Both amateurs and scientists have studied the flora of the Smolensk land. V. V. Dombrowsky supplied the museum with 118 mounted plants collected in the northeastern part of Porechye district and six volosts of Smolensk district. V. V. Stepanov presented to museum herbarium comprising 566 species of plants collected in Khokhly and Bogoroditskoe volosts of Smolensk district. S. A. Pervukhin donated herbarium of 214 species of plants collected in the vicinity of Smolensk. D. I. Smirnov compiled herbarium of 96 species in Dukhovshchina district.[3]

The agronomy circle for the study of Smolensk region which membership included princesses E. K. Sviatopolk-Chetvertinskaya and М. K. Tenisheva, G. L. Grave, V. N. Kaverznev, I. A. Sinyagin, A. G. Grzybowski, V. A. Melander, V. N. Dobrowolsky, V. A. Lidin, S. S. Chetyrkin, E. V. Dombrovskaya, and others, made great contributions to the museum’s collections.

Botanist Ya. Ya. Alekseev graduated from Yuryev University, and Moscow University alumni A. Z. Imshenetsky and N. A. Komarnitsky conducted detailed botanical research in the Smolensk district involving the collection of her­barium specimens as well as the surveying and mapping of plant communities.

In the expeditions, photographers often collaborated with scientists. I. F. Barshchevsky (1851-1948), one of the best Russian photog­raphers, the creator and curator of museum “Russian Antiquity” in Smolensk, was the major contributor to the photo-records of Smolensk regional nature. He has been photographing on Kuprinskoye, Chernoye, Lagivskoye, Babichskoye lakes, and moss bogs.

V. A. Lidin (1868-1942), music teacher, head of Talashkinskino Art Studios, took photographs of plants on the banks of the Dnieper River.

In addition to the museum, the Society at­tached great importance to collecting the library. The organizers tried to concentrate in the library “all the literature in some way related to the Smolensk province,” which could be of help for local naturalists, who did not often have at hand necessary manuals.

The first gift, 70 volumes of books, was re­ceived from students’ agronomy circle.
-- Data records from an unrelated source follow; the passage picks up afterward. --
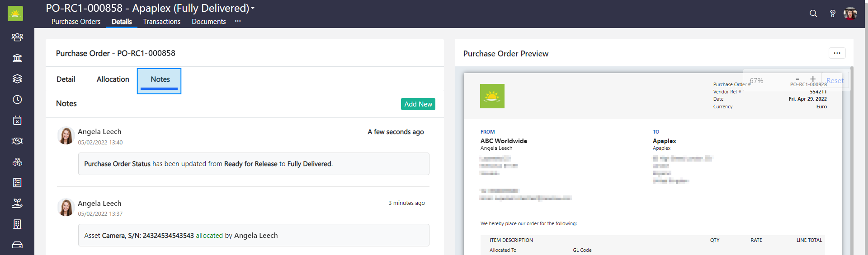This screenshot has height=255, width=868.
Task: Open the more options ellipsis in top navigation
Action: [238, 21]
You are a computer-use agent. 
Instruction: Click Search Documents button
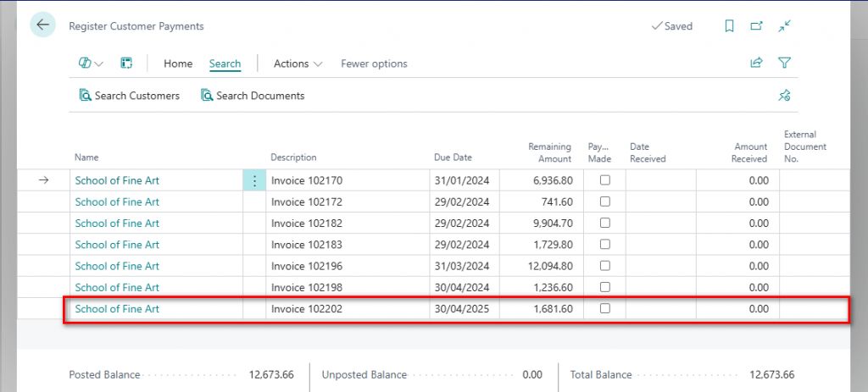[x=252, y=96]
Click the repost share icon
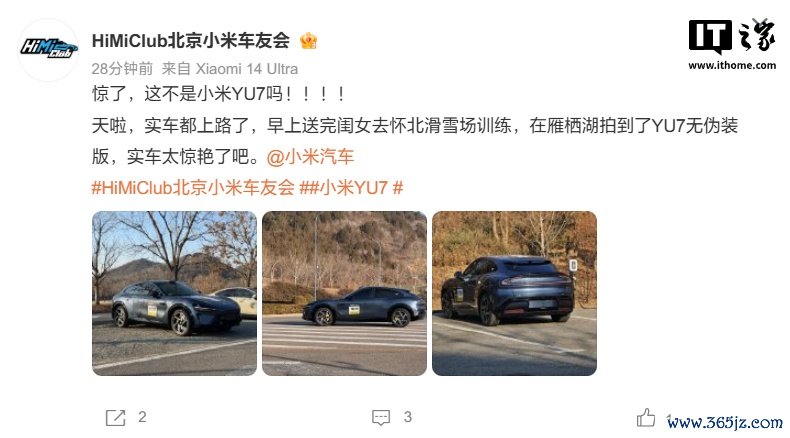The width and height of the screenshot is (790, 438). coord(115,417)
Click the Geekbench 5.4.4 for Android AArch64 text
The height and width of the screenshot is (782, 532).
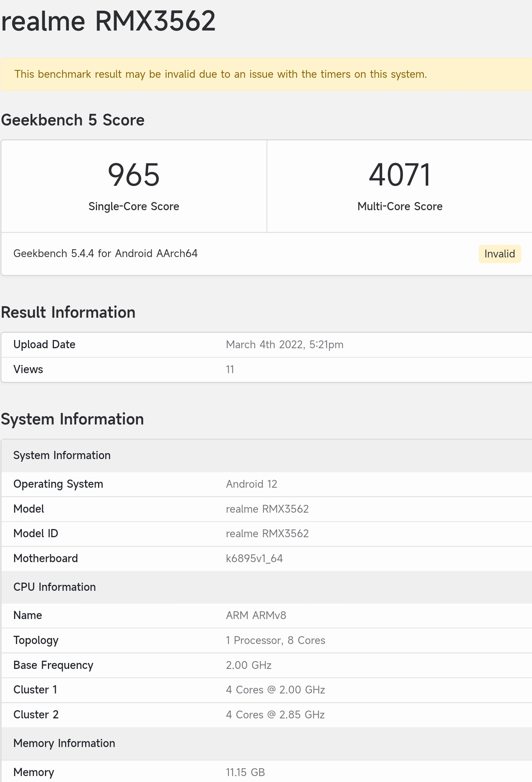coord(106,254)
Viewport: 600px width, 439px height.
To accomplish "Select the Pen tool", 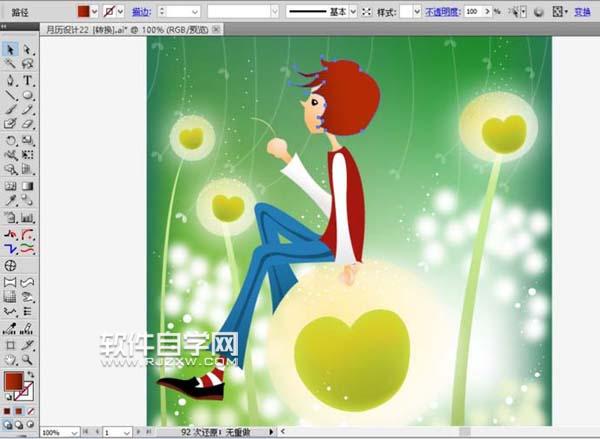I will click(10, 80).
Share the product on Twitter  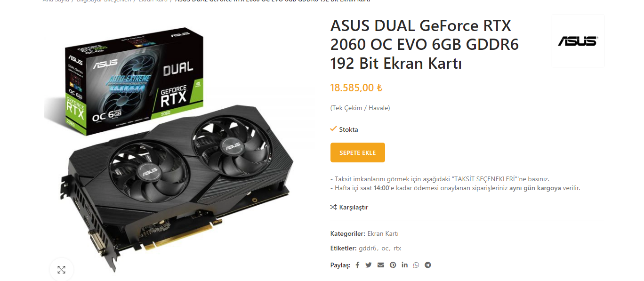pyautogui.click(x=369, y=265)
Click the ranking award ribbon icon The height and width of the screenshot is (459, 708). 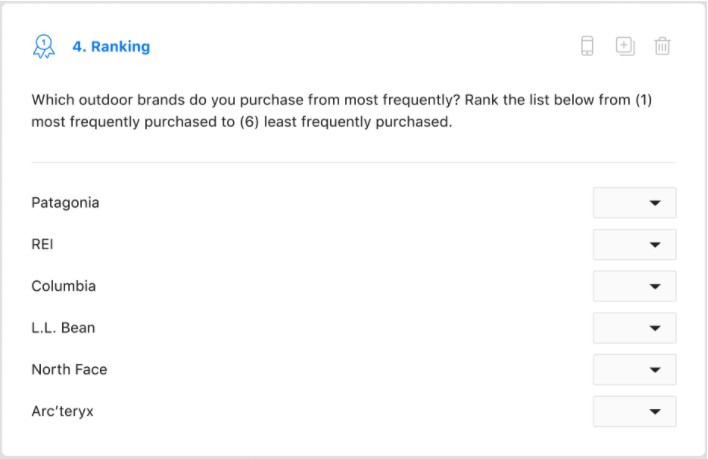tap(44, 47)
Then big donations came from princess E. K. Sviatopolk- Chetvertinskaya, professor K. D. Glinka, historian and ethnographer V. I. Grachev, ethnographer and linguist V. N. Dobrowolsky, local historian, archaeologist E. N. Kletnova, Provincial statistics committee, and many others. By the opening of the museum, the library outnumbered 300 volumes.[4]

Scientific research and purchase of library books were funded by individuals and institu­tions such as Provincial zemstvo assembly, Smo­lensk uyezd zemstvo assembly, Main department of lands and agriculture, City Duma. Among the donors, museum records mention М. I. Pogodin, A. A. Cheplevsky, К. K. Aref’ev, N. N. Redkov, V. V. Stanchinsky, E. I. Barshchevskaya.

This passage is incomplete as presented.